Jardines, paseos, grandes avenidas y festivales de todo tipo, en Rabat el tiempo se vive plenamente.
Al borde del océano, Rabat es una ciudad sobria y graciosa que se extiende con serenidad. La poderosa torre de Hassan, se dibuja en el cielo y domina una explanada de pilares de mármol, vestigios de una mezquita construida en el siglo XII que podía acoger a toda la armada del soberano Yakoub Al-Mansour. En esta misma explanada, el mausoleo de Mohammed V es un auténtico palacio en miniatura, donde mármol, bronce y madera pintados y labrados con delicadeza bajo una cúpula de caoba perforada por vidrieras forman estas valiosas tumbas reales, talladas en un bloque de ónice blanco labrado y que reposan sobre un enlosado de ónice y granito azul oscuro reluciente como el agua.
Al Sur de la ciudad, los jardines de la plaza de Méchouar son ideales para pasear cerca del palacio real. Ascienda hacia el centro de la ciudad y tómese su tiempo para visitar el museo arqueológico, que recoge restos de excavaciones de varios yacimientos, sobre todo de Volúbilis y Lixus. También en el centro, la avenida de Mohammed V está rodeada de construcciones art déco. Esta parte de la ciudad, con sus grandes conjuntos, sus amplias avenidas y sus espacios verdes, bordea con armonía la antigua medina.

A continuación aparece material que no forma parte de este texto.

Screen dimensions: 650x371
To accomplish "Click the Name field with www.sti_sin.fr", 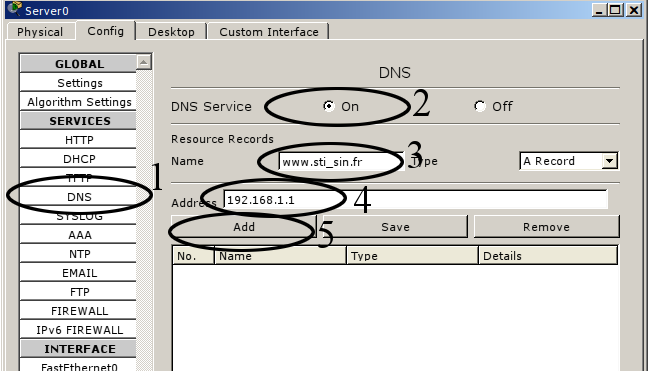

En Rabat, se celebran en diversos momentos del año muchos encuentros y festivales muy variados, prueba de su gran dinamismo cultural. Así, en el mes de mayo, la música es la protagonista en el festival Mawazine de las músicas del mundo. El festival internacional del cine de autor se desarrolla en junio; mientras que en noviembre la música vuelve a estar presente en el festival Cordes Pincées.
Más allá de las murallas de la ciudad, otras murallas esconden un lugar hechiero, un pequeño valle, plantado con chumberas, palmeras y olivos que fue elegido por la dinastía de los meriníes en el siglo XIII para albergar su última morada. Dese un paseo entre las sepulturas, a la sombra de las ruinas de un santuario cuyo alminar sirve de refugio para las cigüeñas. Un poco más lejos encontrará las ruinas de un pasado todavía más lejano, las de la Sala la romana.
Con serenidad y refinamiento, la vida tranquila de Rabat es un reglao para los amantes de los paseos románticos y los apasionados de las visitas culturales y festivas.
Océano, medina y casba los Oudayas hacen latir el corazón de la capital marroquí.
La muralla de los andalusíes, hecha de adobe en el siglo XVII, protege el Sur de la medina. La ciudad vieja sorprende por su trazado rectilíneo, muy diferente de los habituales laberintos de calles. Se puede acceder por la puerta Bab El Had donde se instala el mercado los domingos. Aquí empieza la calle Souika, la más grande y probablemente la más concurrida de la medina. Con ella se llega a la Gran Mezquita y acaba en el zoco Es Sebat, el mercado del calzado, cubierto de esteras de caña donde rebosan cientos de babuchas, artículos de marroquinería y artesanía, así como joyas de oro y plata. Después viene la calle Consuls, parcialmente cubierta de vidrieras, donde los artesanos trabajan delante del público y fabrican alfombras de lana de calidad, telas y cobre. Subiendo hacia el Norte, nos acercamos a la puerta de los Oudayas.
Un barrio fortificado que conserva los viejos cañones colocados en un bastión. Su puerta, hermosa y maciza, está completamente tallada y una de sus torres alberga tres galerías de arte. Las fachadas blancas y azules crean un ambiente muy mediterráneo. Sus calles adoquinadas le llevarán a la mezquita El Atiqa, la más antigua de la ciudad y después a la plataforma del antiguo semáforo. Tanto desde aquí como desde la terraza del café Maure que hay al lado, las vistas sobre Rabat, la ciudad vecina de Salé y el encuentro del oued Bouregreg con el océano son sencillamente espléndidas. Arriba de todo, el palacio de los Oudayas, que en la actualidad alberga el museo nacional y conserva sus ornamentaciones originales, muestras de sobriedad y equilibrio. El jardín andalus que tiene a sus pies es un manso de paz plantado de árboles frutales, adelfas y cascadas de buganvillas
Detrás de las murallas de ocre rojo y anaranjado, la ciudad vieja conserva bien vivas todas las tradiciones del Reino.